Single-Gesellschaft war gestern
Es gebe gleichwohl eine wachsende Bereitschaft, gerade um Weihnachten herum, Flüchtlingen zu helfen. Ob es der Politik und der Gesellschaft gelingen wird, dauerhaft ein Klima der Toleranz zu schaffen, werde sich erst in den kommenden Jahren zeigen. Das Thema hält der 1941 in Oberschlesien geborene Forscher im Übrigen nicht für neu: Schon in den Nachkriegsjahren hätten sich viele von den Flüchtlingen aus den Ostgebieten bedrängt gefühlt.
Worauf verlassen sich die Deutschen? Auf die Familie, lautet Opaschowskis Antwort. 88 Prozent der Befragten setzten ihre Hoffnungen darauf.
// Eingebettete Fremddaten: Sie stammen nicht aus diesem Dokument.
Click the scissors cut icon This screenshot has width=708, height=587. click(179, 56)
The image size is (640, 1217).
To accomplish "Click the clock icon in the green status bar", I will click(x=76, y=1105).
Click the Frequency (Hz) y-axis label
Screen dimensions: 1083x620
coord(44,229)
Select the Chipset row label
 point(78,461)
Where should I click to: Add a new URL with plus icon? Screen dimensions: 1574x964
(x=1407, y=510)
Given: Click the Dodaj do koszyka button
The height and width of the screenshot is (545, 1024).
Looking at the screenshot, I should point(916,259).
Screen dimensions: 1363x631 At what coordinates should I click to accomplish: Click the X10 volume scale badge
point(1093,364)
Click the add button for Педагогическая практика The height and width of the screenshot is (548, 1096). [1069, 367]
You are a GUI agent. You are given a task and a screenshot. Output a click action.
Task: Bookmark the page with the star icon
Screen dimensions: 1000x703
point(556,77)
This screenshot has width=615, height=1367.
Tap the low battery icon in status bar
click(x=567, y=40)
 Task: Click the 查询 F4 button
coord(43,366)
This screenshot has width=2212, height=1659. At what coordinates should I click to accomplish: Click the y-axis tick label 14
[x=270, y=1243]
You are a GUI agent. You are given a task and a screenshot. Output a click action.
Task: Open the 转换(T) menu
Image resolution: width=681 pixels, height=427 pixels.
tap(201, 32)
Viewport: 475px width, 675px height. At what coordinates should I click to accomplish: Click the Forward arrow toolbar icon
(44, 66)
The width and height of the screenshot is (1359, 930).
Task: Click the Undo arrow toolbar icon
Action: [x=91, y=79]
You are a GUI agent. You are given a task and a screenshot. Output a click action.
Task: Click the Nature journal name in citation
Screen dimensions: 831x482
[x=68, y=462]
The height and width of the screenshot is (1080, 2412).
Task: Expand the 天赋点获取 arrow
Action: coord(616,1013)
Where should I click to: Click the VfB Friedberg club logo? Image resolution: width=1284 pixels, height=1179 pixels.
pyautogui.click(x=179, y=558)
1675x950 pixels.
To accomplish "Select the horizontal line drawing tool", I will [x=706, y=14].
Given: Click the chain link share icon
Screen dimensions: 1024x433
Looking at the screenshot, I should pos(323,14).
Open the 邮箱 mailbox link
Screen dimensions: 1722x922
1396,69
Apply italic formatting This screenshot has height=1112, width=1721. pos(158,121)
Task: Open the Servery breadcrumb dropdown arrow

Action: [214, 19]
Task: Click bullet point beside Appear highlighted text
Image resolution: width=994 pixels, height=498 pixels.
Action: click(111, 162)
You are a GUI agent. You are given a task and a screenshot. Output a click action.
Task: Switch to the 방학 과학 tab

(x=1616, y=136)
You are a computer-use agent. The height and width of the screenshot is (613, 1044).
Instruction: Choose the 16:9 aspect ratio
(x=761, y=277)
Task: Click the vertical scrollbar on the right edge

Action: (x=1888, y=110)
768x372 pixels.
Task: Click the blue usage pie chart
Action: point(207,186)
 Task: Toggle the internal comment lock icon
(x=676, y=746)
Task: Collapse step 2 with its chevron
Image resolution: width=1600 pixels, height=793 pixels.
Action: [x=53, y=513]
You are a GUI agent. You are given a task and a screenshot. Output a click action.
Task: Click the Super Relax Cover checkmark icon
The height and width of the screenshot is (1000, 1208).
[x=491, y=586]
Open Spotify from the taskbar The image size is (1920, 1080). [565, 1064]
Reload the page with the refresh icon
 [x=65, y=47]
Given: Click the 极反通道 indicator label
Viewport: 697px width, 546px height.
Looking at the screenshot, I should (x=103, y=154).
Dreiviertel der Deutschen wünschten sich die traditionelle Vater-Mutter-Kind-Gemeinschaft, ob mit oder ohne Trauschein. "Die Single-Gesellschaft hat ihren Höhepunkt überschritten." Der Zukunftsforscher sieht sogar Anzeichen für einen "zweiten demografischen Wandel" in den nächsten 20 Jahren und verweist auf den leichten Anstieg der Geburtenzahl.
Wer kinder- oder enkellos ist, dem sind Freundschaften besonders wichtig (84 Prozent), und zwar auch über Generationen hinweg. Die Beziehungen zu Freunden, Nachbarn oder Mitbewohnern bildeten einen "sozialen Konvoi", der die Menschen ein Leben lang begleite. Die Gemeinschaft beruhe auf Gegenseitigkeit. Es gehe um kalkulierte Hilfsbereitschaft nach dem Grundsatz "Ich gebe dir, damit du was gibst", nicht um selbstlose Wohltätigkeit à la Albert Schweitzer und Mutter Teresa. "Die Generationenbeziehungen werden in Zukunft wichtiger als die Partnerbeziehungen", prophezeit Opaschowski.